Ritos de passagem para bruxaria

Um “rito de passagem” é uma transição de um estado de vida para o outro. (…) A iniciação é um conjunto de rituais ensinamentos orais criados para causar uma mudança definitiva no status religioso e social da pessoa que passa pelo ritual. Ocorre uma catarse, uma purificação espiritual. Ela se torna, de fato, outra pessoa. O tema central da iniciação (qualquer iniciação, quer seja na bruxaria, numa tribo primitiva ou mesmo no cristianismo) é o que se chama de palingênese: um renascimento. Você está colocando um ponto final na vida como a conheceu até este ponto e “renascendo”…com um novo conhecimento.
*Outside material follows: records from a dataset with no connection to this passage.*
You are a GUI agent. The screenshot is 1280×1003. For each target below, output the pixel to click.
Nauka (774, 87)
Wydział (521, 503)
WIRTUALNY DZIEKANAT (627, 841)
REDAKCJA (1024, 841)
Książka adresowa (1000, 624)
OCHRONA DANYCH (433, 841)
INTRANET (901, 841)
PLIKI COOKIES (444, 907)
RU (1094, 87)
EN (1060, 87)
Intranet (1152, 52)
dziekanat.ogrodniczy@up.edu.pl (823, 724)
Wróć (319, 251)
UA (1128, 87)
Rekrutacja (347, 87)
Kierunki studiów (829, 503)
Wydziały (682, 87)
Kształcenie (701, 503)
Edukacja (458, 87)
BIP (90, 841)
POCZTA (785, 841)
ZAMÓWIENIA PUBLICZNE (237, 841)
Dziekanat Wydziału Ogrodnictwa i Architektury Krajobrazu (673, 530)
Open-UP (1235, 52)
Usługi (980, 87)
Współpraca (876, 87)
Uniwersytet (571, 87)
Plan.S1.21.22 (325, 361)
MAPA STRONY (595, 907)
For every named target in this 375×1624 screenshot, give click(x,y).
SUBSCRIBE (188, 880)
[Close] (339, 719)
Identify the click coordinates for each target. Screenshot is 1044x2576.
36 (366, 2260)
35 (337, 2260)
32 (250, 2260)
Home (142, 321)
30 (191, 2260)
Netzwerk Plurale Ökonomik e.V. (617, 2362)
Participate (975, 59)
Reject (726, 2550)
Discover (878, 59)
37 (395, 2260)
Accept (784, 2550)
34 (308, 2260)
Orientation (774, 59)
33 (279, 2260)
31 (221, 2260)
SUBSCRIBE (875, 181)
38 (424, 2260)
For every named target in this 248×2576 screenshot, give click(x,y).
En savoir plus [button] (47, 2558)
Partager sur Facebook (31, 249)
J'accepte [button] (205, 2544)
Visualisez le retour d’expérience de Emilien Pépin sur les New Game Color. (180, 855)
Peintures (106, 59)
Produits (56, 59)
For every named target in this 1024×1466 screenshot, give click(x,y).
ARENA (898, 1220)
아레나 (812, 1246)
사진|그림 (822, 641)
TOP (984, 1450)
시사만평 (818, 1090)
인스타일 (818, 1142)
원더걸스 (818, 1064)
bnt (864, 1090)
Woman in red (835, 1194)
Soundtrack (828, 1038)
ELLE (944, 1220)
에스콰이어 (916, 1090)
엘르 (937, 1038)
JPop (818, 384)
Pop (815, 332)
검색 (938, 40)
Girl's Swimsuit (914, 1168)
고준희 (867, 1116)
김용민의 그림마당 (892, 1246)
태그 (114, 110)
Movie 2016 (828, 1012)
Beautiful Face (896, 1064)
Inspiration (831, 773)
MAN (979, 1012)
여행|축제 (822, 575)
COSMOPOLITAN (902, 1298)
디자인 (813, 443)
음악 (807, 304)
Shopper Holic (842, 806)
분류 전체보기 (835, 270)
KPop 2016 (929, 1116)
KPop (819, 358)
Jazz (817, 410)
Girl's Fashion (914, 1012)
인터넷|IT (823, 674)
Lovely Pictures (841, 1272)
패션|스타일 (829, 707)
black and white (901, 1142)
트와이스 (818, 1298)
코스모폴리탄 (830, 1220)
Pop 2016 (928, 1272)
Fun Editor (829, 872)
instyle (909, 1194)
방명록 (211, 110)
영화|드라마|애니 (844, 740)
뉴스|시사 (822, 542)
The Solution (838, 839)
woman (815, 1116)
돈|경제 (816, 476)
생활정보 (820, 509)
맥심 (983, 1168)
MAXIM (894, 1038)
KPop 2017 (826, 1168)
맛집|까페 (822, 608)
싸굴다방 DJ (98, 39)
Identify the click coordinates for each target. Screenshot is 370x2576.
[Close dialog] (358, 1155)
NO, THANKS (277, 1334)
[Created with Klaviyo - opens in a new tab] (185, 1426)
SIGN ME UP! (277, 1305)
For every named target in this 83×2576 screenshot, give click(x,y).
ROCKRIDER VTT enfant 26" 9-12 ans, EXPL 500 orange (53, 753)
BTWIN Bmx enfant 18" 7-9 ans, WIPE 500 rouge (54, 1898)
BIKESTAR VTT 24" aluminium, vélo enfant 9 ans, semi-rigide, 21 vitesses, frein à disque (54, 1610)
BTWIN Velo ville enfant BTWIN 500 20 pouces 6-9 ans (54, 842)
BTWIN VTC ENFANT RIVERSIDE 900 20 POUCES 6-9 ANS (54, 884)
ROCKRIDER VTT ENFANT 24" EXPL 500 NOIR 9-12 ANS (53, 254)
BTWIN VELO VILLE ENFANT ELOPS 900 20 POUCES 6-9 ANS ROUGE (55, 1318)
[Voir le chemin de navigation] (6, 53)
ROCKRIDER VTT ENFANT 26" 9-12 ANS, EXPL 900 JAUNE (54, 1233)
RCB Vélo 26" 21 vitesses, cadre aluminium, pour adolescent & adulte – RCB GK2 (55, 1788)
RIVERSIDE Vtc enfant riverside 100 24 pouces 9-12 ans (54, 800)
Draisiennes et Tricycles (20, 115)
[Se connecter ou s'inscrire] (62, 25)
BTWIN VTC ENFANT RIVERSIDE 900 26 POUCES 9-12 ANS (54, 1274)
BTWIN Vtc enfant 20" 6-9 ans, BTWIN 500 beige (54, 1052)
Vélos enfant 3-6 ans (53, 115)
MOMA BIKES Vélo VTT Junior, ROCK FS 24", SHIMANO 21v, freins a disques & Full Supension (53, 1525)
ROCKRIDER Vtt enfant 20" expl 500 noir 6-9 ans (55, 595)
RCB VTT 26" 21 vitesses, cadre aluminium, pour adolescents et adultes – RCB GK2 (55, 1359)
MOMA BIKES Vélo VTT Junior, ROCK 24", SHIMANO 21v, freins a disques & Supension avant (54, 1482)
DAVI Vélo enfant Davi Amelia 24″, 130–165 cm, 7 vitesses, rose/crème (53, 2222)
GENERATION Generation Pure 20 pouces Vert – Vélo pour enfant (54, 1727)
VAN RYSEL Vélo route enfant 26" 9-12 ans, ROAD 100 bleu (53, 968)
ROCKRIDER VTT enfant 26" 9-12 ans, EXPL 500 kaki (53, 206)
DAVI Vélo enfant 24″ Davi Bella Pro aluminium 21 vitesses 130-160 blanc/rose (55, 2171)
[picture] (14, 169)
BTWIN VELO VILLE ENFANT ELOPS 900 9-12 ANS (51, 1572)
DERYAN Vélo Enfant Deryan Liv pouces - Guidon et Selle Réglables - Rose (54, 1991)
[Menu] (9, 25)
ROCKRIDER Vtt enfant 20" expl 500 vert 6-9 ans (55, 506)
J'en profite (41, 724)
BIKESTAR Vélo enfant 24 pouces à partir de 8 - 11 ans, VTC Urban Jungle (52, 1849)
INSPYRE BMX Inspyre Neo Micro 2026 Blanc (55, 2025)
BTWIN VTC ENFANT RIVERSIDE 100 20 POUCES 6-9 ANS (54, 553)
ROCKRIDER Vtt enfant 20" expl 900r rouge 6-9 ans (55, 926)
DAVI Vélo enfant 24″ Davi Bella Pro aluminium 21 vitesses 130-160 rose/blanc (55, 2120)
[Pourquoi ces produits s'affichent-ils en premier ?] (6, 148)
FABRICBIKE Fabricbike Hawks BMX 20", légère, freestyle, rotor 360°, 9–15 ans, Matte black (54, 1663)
Buckland, Raymond. Livro completo de bruxaria de Raymond Buckland: tradição, rituais, crenças, história e prática. Editora Pensamento Cultrix, São Paulo, 2019, p. 121.

Inverno e Verão

O ano era dividido naturalmente em dois. No verão, os alimentos podiam ser cultivados, e por isso a Deusa predominava; no inverso, os homens e mulheres tinham de se voltar para a caça, portanto o que predominada era a energia do Deus. (…) O Deus Cornífero passou a ser visto mais como um deus da natureza em feral, um deus da morte e de tudo o que existe depois dela. A Deus ainda regia a Fertilidade e o Renascimento (…)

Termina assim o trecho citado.